# track cleaning cars



## mrmtox (Aug 24, 2011)

My tracks need a good cleaning and I have lots of places I can't get to with alcohol + cloth. There appear to be several choices in track cleaning cars. I would appreciate any and all opinions from experience as to the best car/method to use. Thanks!


----------



## Big4fan (Aug 29, 2010)

I love the home made one that "Shay" made on here with a piece of masonite. I made one myself & it works great!


----------



## broox (Apr 13, 2012)

Big4fan said:


> I love the home made one that "Shay" made on here with a piece of masonite. I made one myself & it works great!


Wouldn't happen to have a link to that would you?


----------



## Big4fan (Aug 29, 2010)

broox said:


> Wouldn't happen to have a link to that would you?

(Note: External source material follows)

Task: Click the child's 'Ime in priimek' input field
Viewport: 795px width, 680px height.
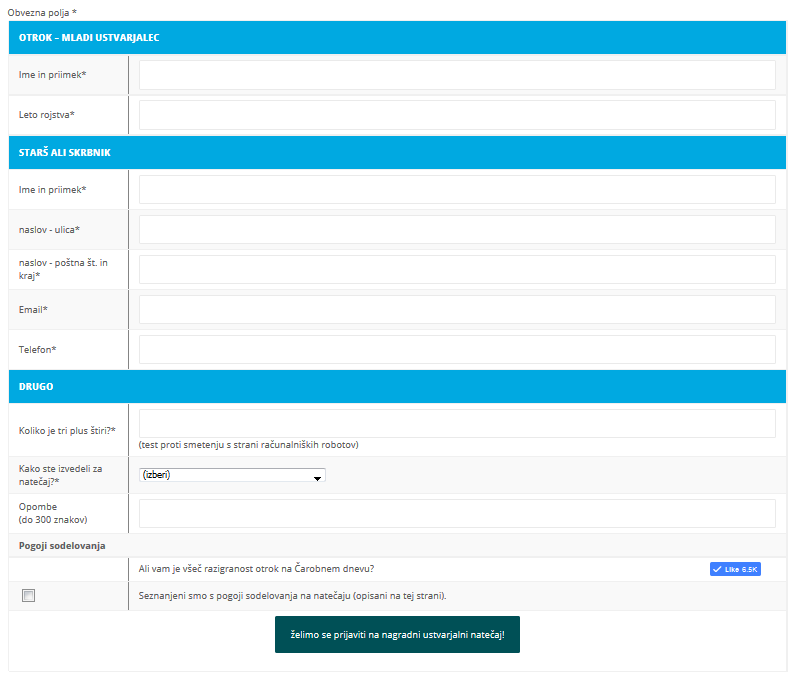Action: click(x=457, y=75)
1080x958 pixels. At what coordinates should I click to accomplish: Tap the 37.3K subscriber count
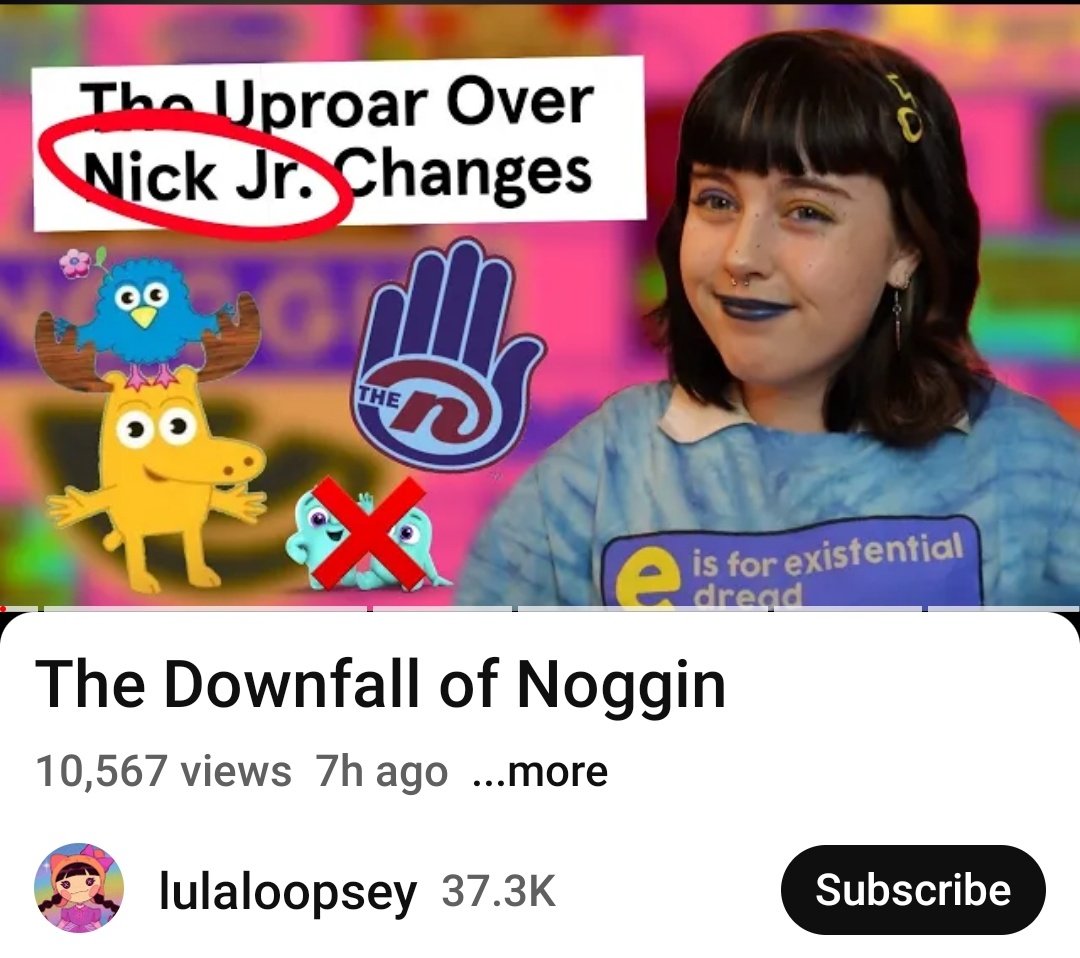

Shay's was HO I made mine in N scale.

Here's the link.

http://www.modeltrainforum.com/showthread.php?t=7709&highlight=masonite


----------



## broox (Apr 13, 2012)

sweet, cheers!

Edit:
I think my old man has some of this stuff in the shed. winner.


----------



## rrgrassi (May 3, 2012)

I did the same thing for my HO. Some model shops have the kit to convert a box car to drag the masonite.


----------